▸ **Required task**
Print, word for word, everything from the line containing "Given: Open the" down to the end of the listing. Leave the pictures out.

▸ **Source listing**
>> Start
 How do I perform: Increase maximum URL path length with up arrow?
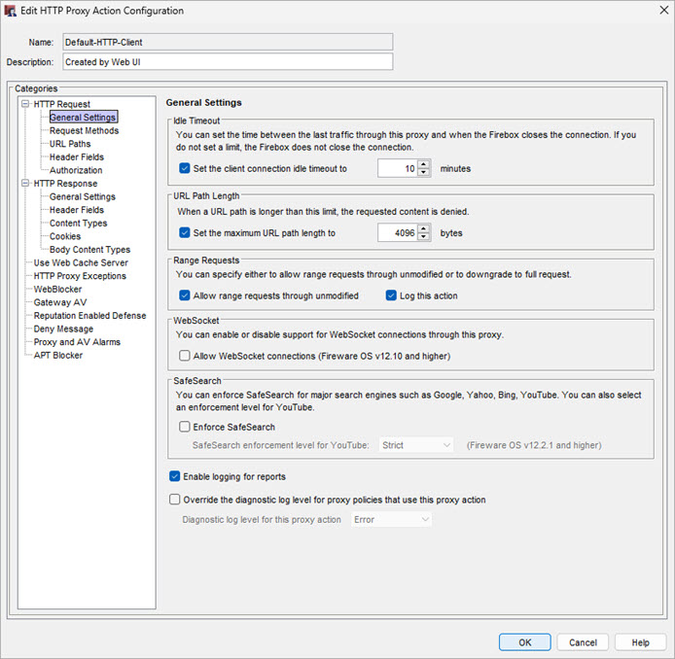(x=423, y=228)
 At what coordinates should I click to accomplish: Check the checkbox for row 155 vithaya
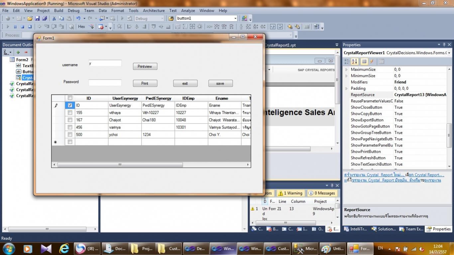click(x=70, y=113)
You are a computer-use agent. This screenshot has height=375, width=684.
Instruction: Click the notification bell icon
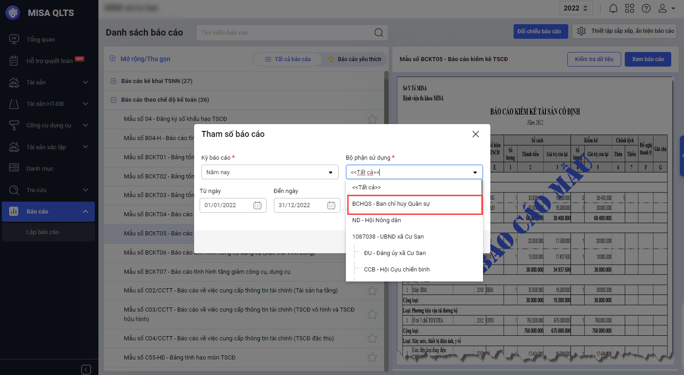click(613, 8)

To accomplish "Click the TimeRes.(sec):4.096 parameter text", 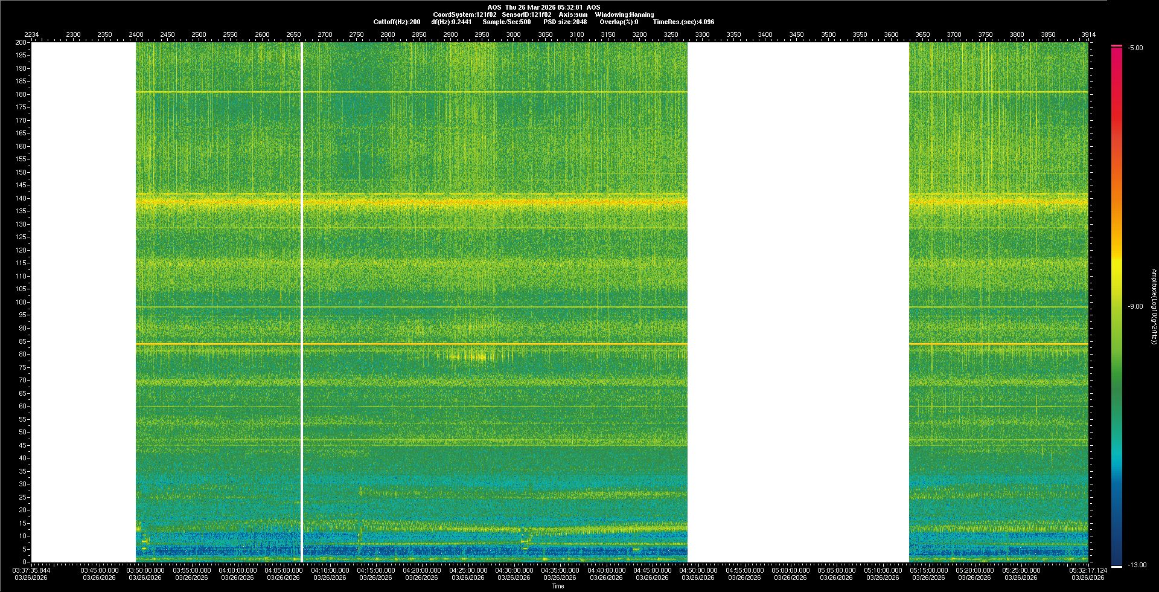I will coord(683,22).
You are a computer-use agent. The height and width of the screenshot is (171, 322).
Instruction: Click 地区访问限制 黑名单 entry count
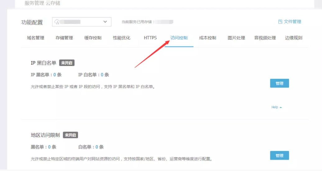pos(49,147)
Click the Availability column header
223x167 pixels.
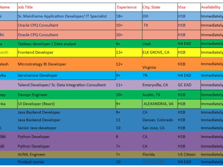[211, 7]
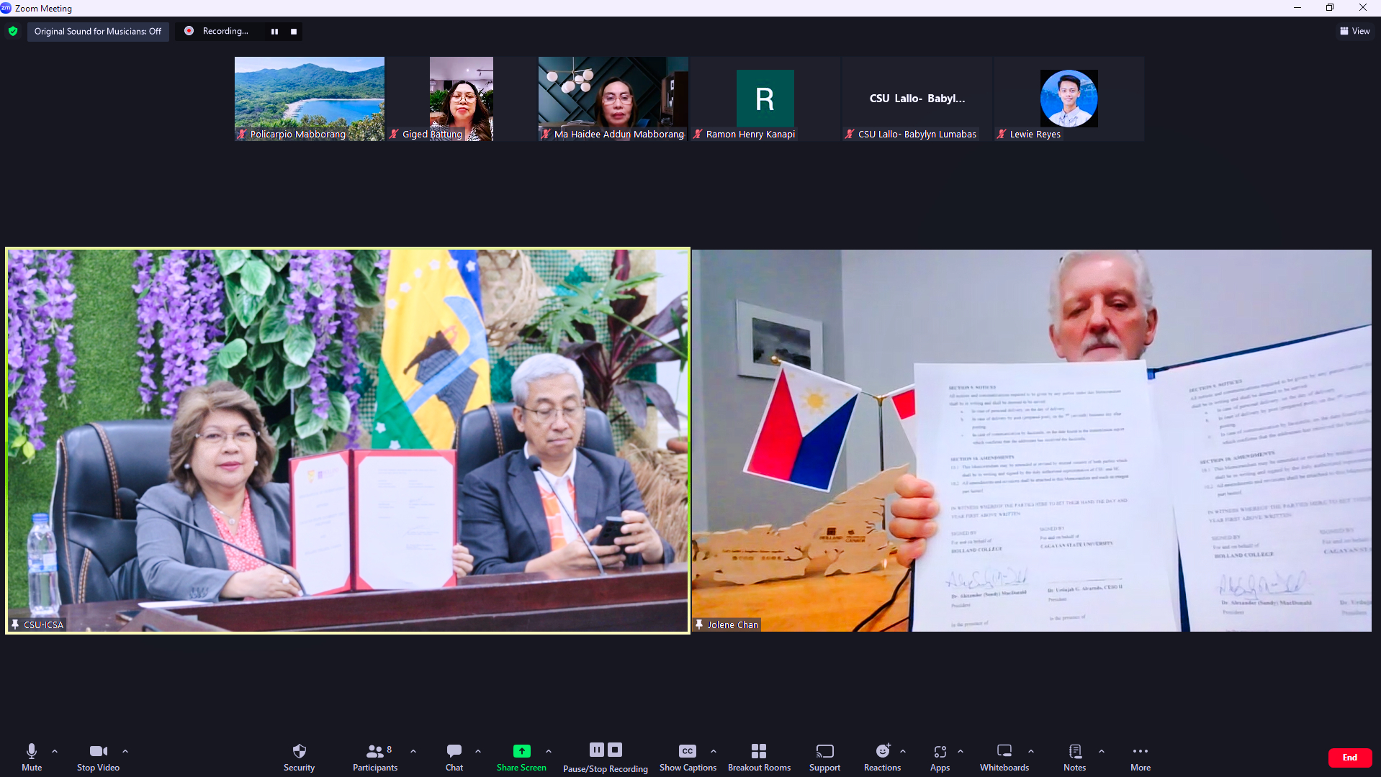Viewport: 1381px width, 777px height.
Task: Open Reactions menu
Action: coord(882,751)

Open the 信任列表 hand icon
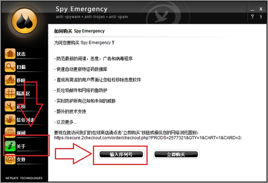(x=10, y=120)
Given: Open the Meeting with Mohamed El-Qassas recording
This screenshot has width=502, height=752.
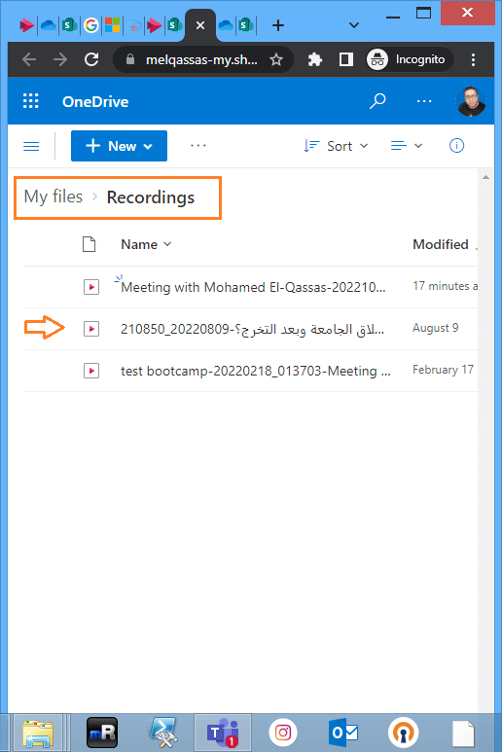Looking at the screenshot, I should click(x=253, y=287).
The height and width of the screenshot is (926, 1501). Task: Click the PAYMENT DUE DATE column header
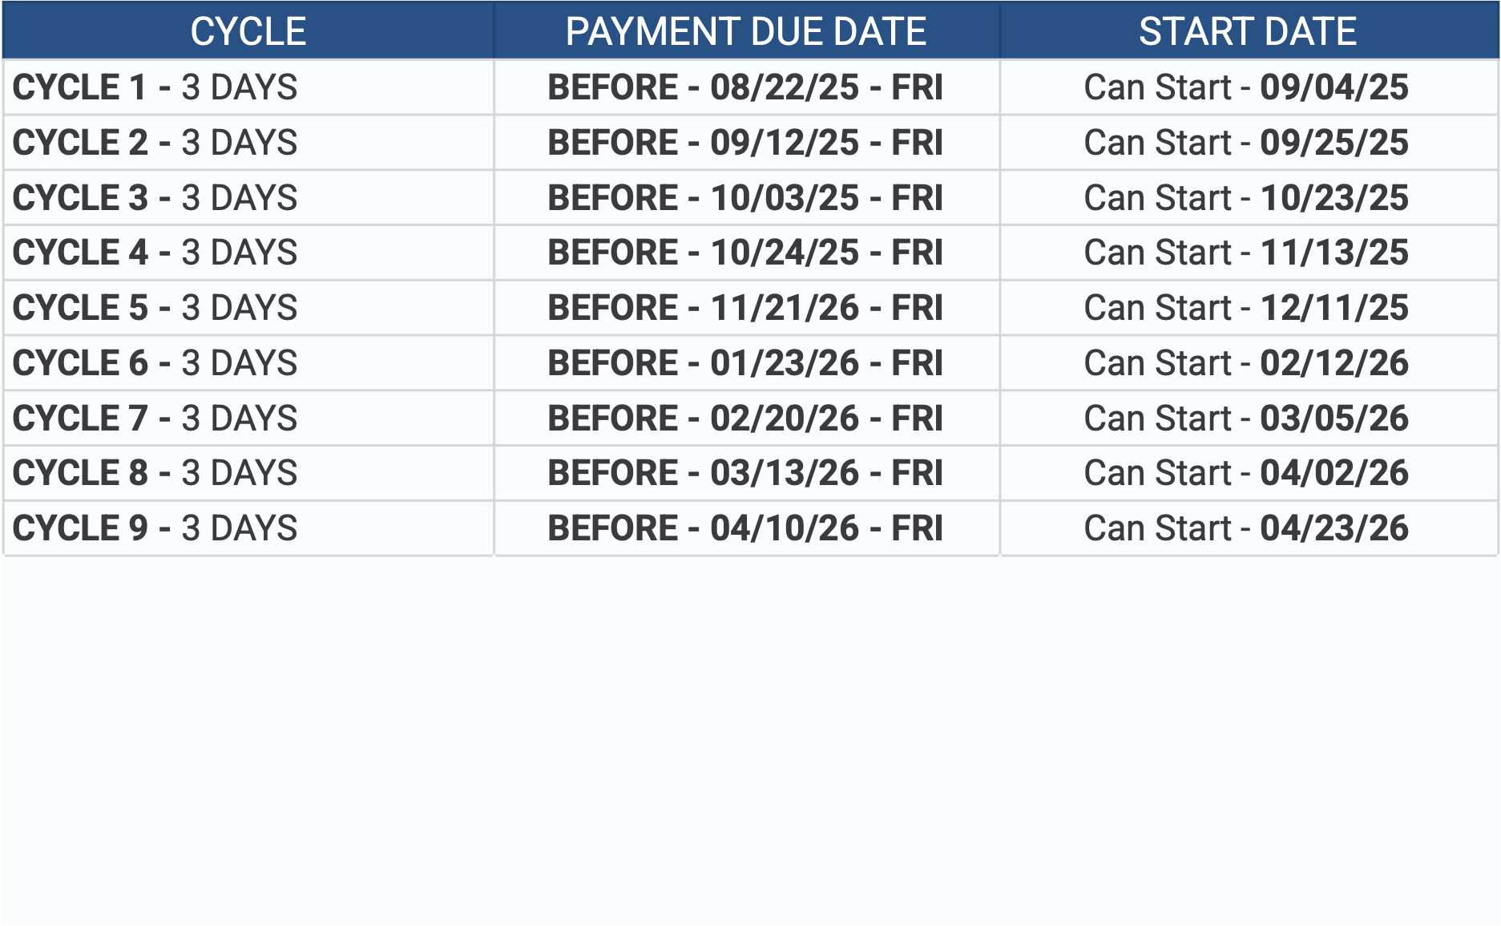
>> End
▸ **Result of this task**
Given: Open the Meeting with Mohamed El-Qassas recording
This screenshot has width=502, height=752.
Looking at the screenshot, I should click(x=253, y=287).
The height and width of the screenshot is (926, 1501). Task: Click the PAYMENT DUE DATE column header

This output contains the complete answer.